Getting Marc Jacobs products without any money seems like a dream. This dream came true in February 2014, when Marc Jacobs opened the Daisy Marc Jacobs Tweet Shop in Manhattan. Unlike regular stores, this store does not accept money, instead you pay with tweets. When you tweet with #MJDaisyChain you get credits which can be traded for Marc Jacobs products such as necklaces and perfumes. Tweets with pictures will give you more credits and the person with the best picture of the day even gets a Marc Jacobs handbag! This pop-up store was only open for three days, one of the reasons social media exploded with #MJDaisyChain.

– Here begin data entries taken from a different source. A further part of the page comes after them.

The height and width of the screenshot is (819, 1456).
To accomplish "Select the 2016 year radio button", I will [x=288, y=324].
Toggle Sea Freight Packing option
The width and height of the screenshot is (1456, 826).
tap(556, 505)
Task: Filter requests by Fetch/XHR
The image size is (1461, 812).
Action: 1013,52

Another example of social media as currency is Pay with a Tweet, a site that says they are the manager between company and customer. As a company you can register your company for a Pay with a Tweet campaign. When you are a customer and click on the Pay with a Tweet button you are paying your product with a positive tweet about the company.

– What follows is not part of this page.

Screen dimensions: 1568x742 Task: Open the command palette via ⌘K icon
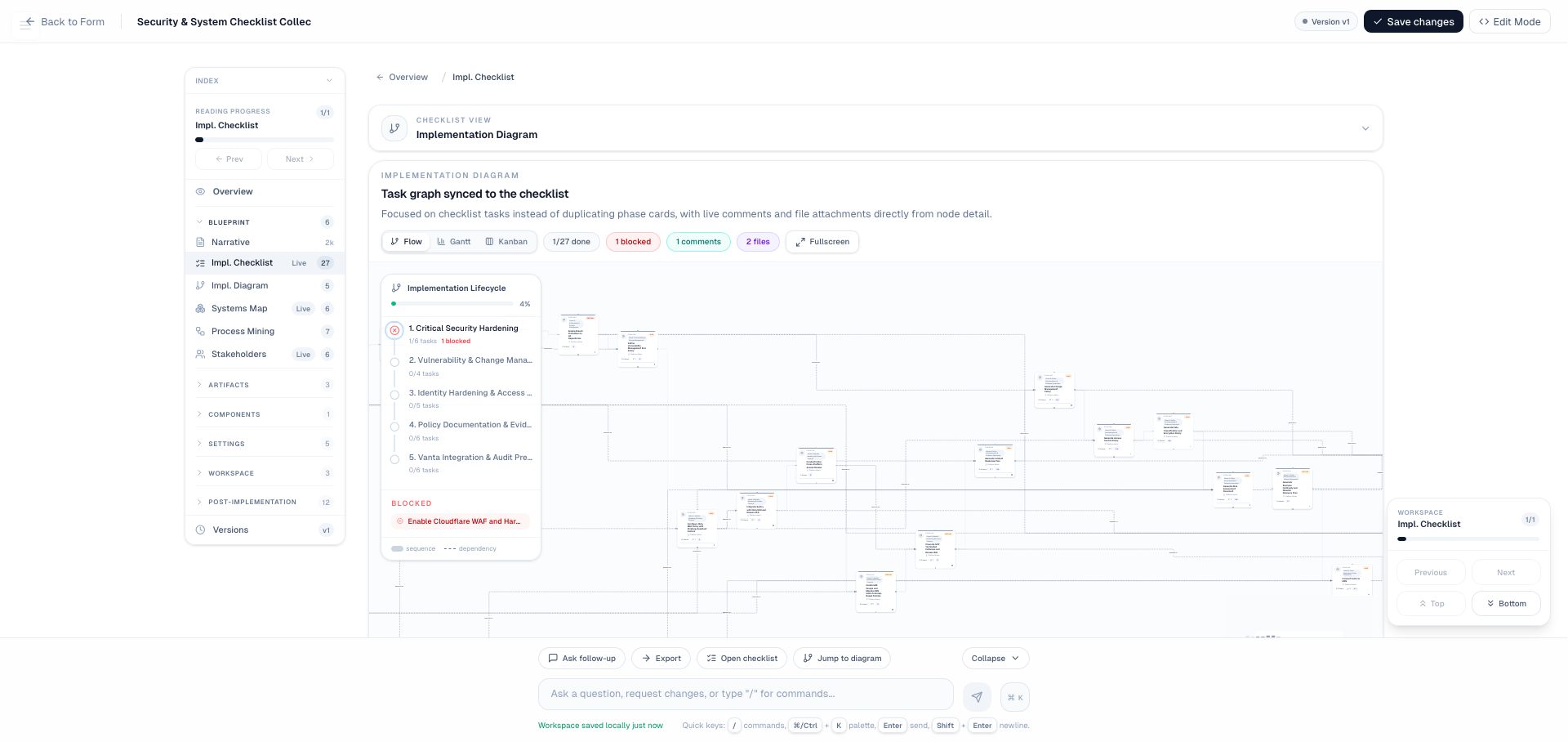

Social currency is not limited to Twitter, liking or sharing on Facebook can also provide you with products. You might wonder what the value is of a tweet or a like. There is no simple answer to that question. However, analytic research shows that a like on Facebook has a bigger value than a tweet. One reason for this difference in value is, that on Facebook you have friends and on Twitter you have followers. You have met most of your friends on Facebook in real life, but you have never met many of your followers. You will probably take advice more quickly from someone you know in person than someone you have never met before.
Both Marc Jacobs pop-up store and the Pay with a Tweet website seem to have advantages for customer and company, but does this win-win situation seem too good to be true? In my opinion the credibility of all reviews in social media will drop, because you do not know when people are rewarded for their reviews. What do you think the consequences are when social currency increases and do you think it is fair that the value of likes and tweets is different?